→ Task directions: Continue the passage on implementing the modules of the memory allocation device from where it stops.

→ Text block:
/---

It should be understood that the division of the various modules of the memory allocation device 70 shown in Figure 7 above is only a division of logical functions. In actual implementation, they can be fully or partially integrated into one physical entity, or they can be physically separated. And these modules can all be implemented in the form of software calling through processing elements; they can also be all implemented in the form of hardware; some modules can also be implemented in the form of software calling through processing elements, and some modules can be implemented in the form of hardware. For example, the detection module can be a separately established processing element, or it can be integrated in a chip of an electronic device. The implementation of other modules is similar. In addition, these modules can be fully or partially integrated together, or they can be implemented independently. In the implementation process, each step of the above method or each of the above modules can be completed by an integrated logic circuit of hardware in the processor element or instructions in the form of software.

For example, the above modules may be one or more integrated circuits configured to implement the above methods, such as one or more application specific integrated circuits (ASIC), or one or more microprocessors (DSP), or one or more field programmable gate arrays (FPGA). For another example, these modules may be integrated together and implemented in the form of a system-on-a-chip (SOC).

\---

→ Given information:

/---

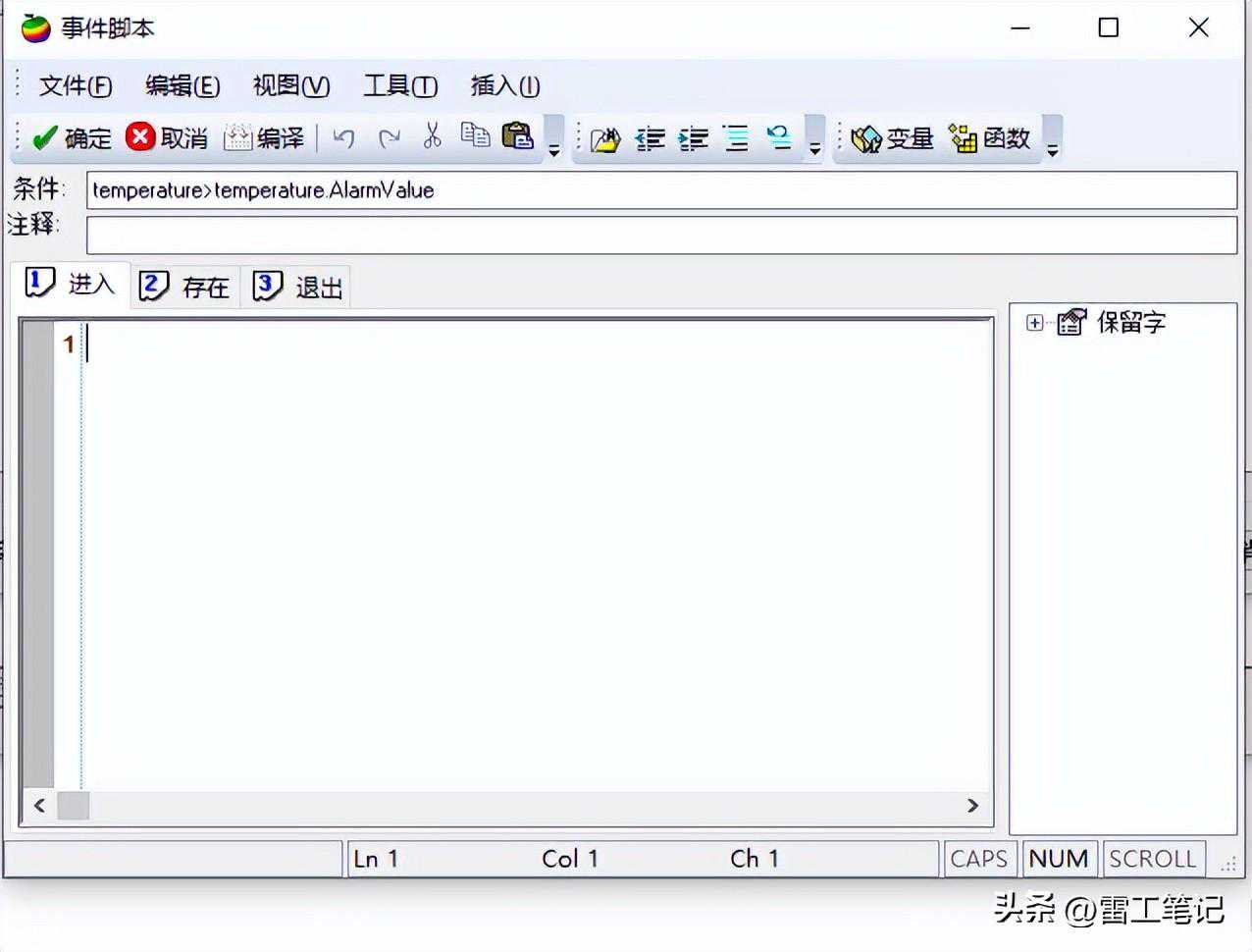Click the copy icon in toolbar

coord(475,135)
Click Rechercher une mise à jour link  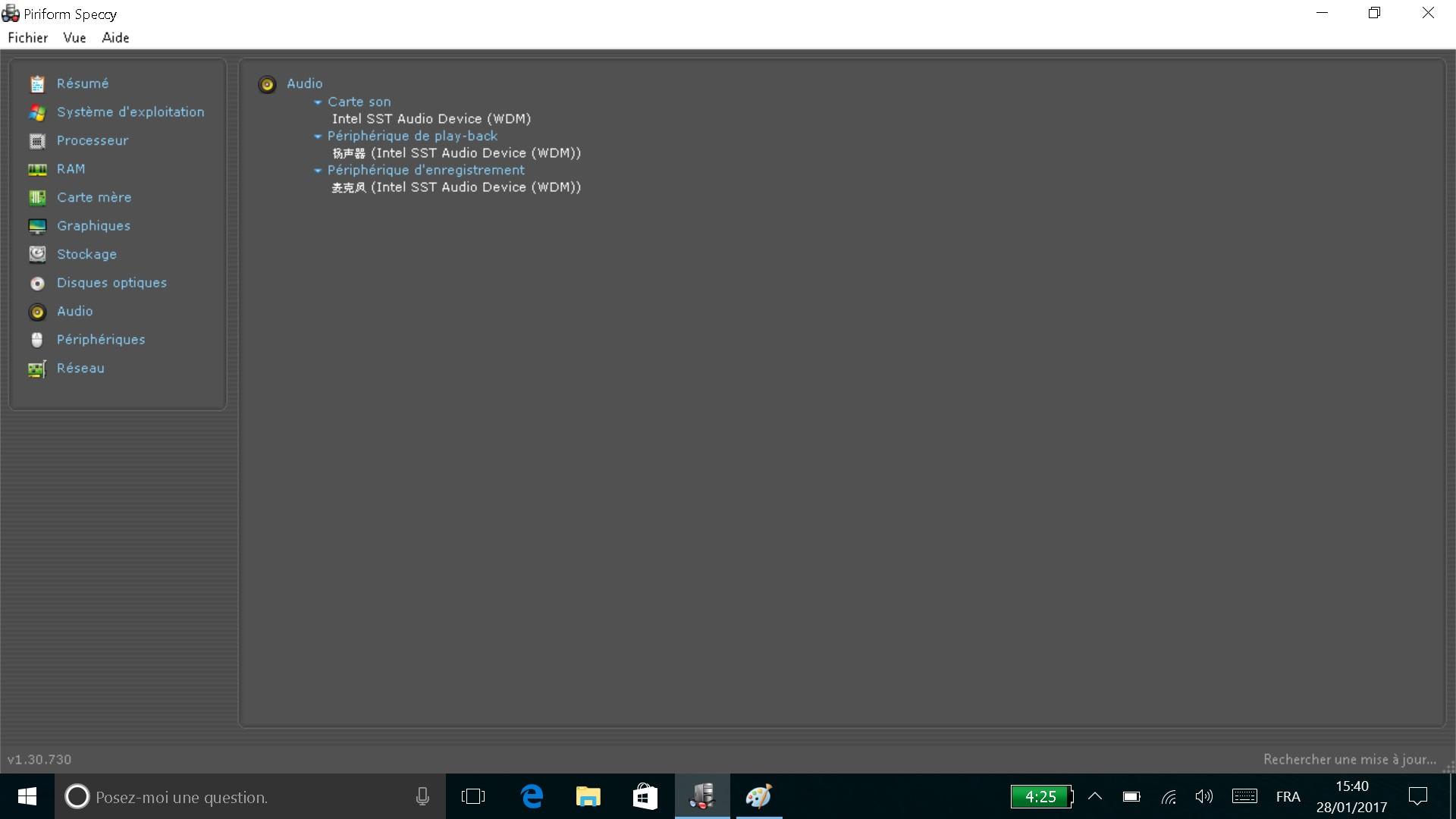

\---
/---

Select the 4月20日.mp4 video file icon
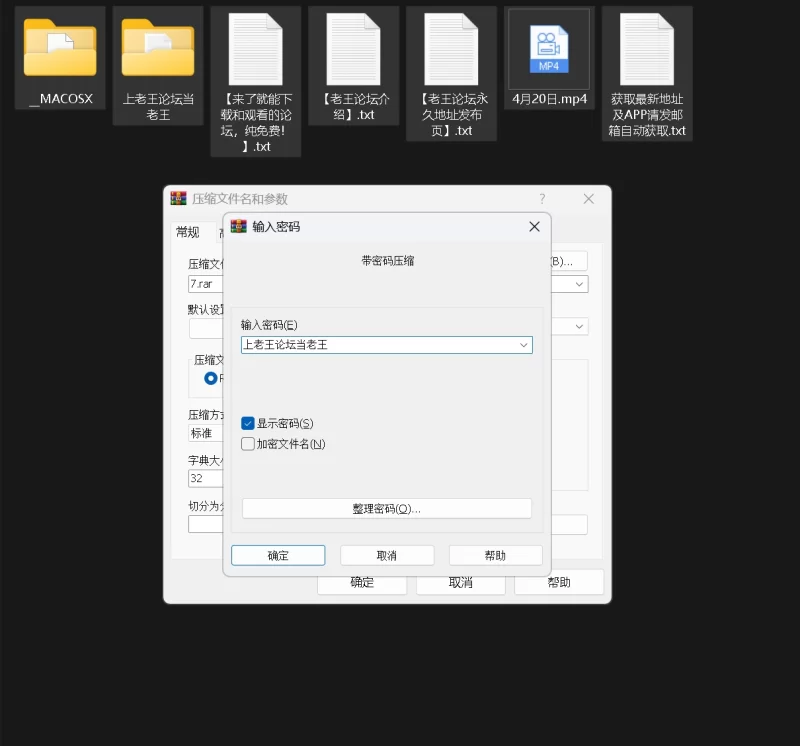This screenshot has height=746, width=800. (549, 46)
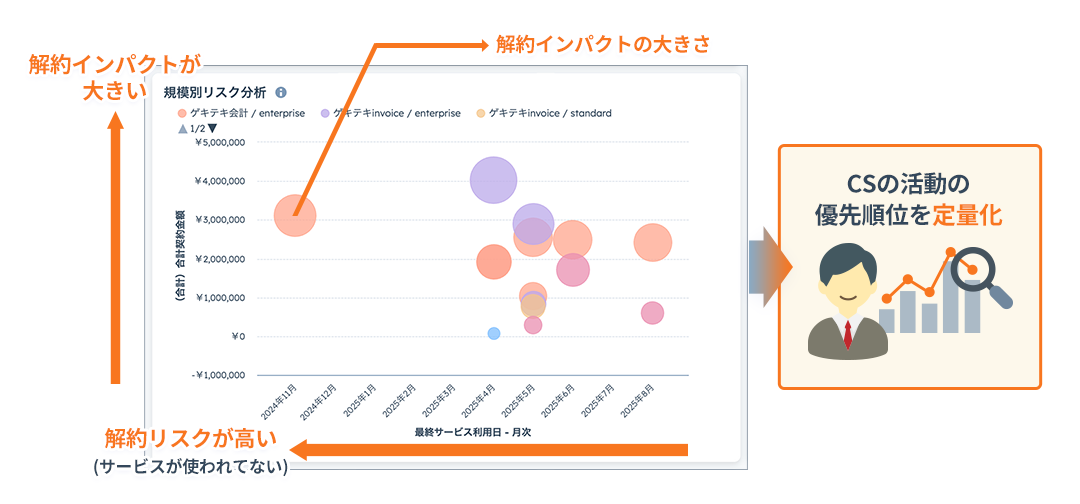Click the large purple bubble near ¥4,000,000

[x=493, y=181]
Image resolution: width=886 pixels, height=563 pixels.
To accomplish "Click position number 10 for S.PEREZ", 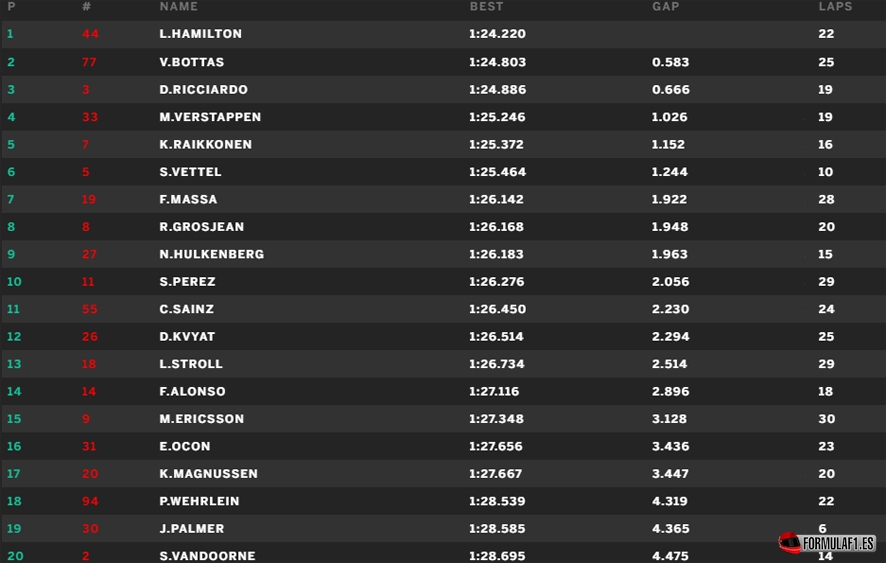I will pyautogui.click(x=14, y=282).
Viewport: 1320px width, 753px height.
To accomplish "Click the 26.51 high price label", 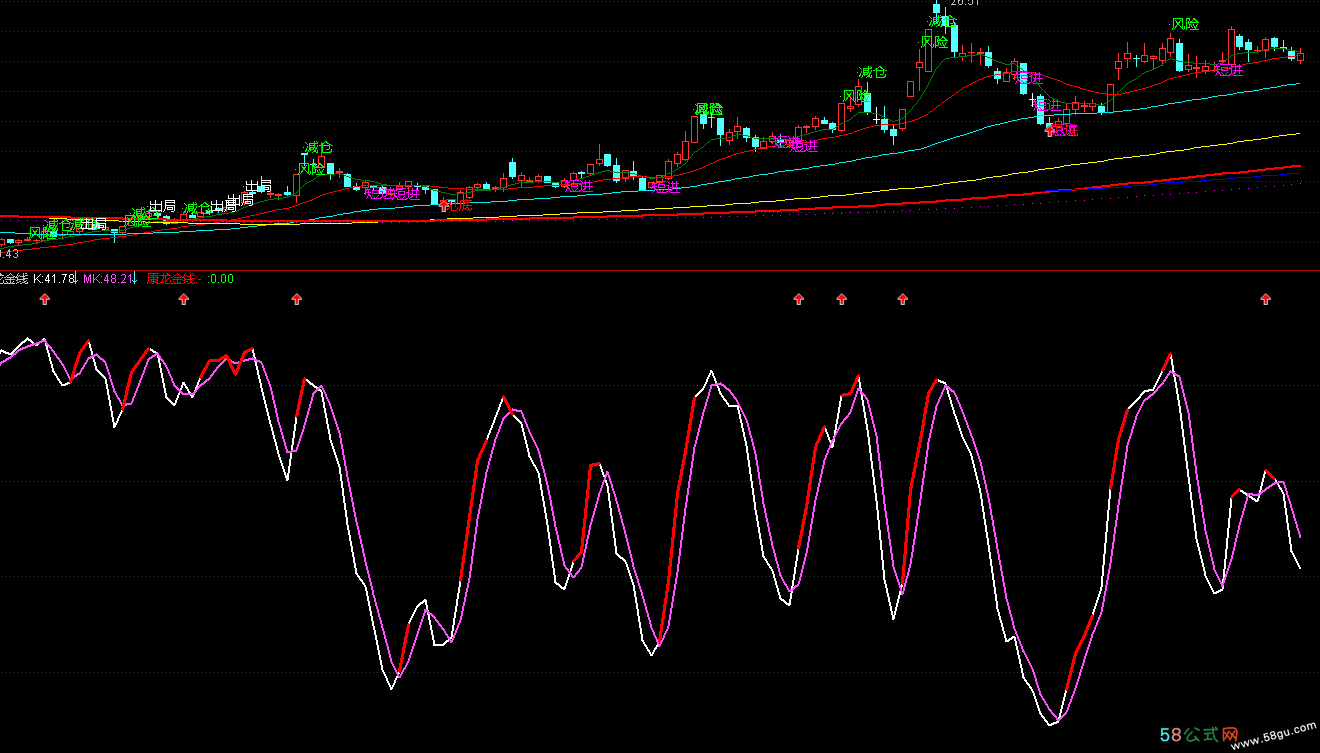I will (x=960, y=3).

\---

→ Solved problem:
The exemplary electronic device provided in the embodiment of the present application is further described below in conjunction with Fig. 8. Fig. 8 shows a schematic diagram of the structure of an electronic device 800.

The above-mentioned electronic device 800 may include: at least one processor; and at least one memory communicatively connected to the above-mentioned processor, wherein: the above-mentioned memory stores program instructions that can be executed by the above-mentioned processor, and the processor calls the above-mentioned program instructions to execute the memory allocation method provided in the embodiment shown in Figure 1 of the present application.

Fig. 8 shows a block diagram of an exemplary electronic device 800 suitable for implementing the embodiments of the present application. The electronic device 800 shown in Fig. 8 is only an example and should not bring any limitation to the functions and scope of use of the embodiments of the present application.

As shown in Fig. 8, electronic device 800 is in the form of a general computing device. Components of electronic device 800 may include but are not limited to: one or more processors 810, memory 820, communication bus 840 connecting different system components (including memory 820 and processor 810) and communication interface 830.

The communication bus 840 represents one or more of several types of bus structures, including a memory bus or memory controller, a peripheral bus, a graphics acceleration port, a processor or a local bus using any of a variety of bus structures. For example, these architectures include but are not limited to Industry Standard Architecture (ISA) bus, Micro Channel Architecture (MAC) bus, Enhanced ISA bus, Video Electronics Standards Association (VESA) local bus and Peripheral Component Interconnection (PCI) bus.

The electronic device 800 typically includes a variety of computer system readable media. These media can be any available media that can be accessed by the electronic device, including volatile and non-volatile media, removable and non-removable media.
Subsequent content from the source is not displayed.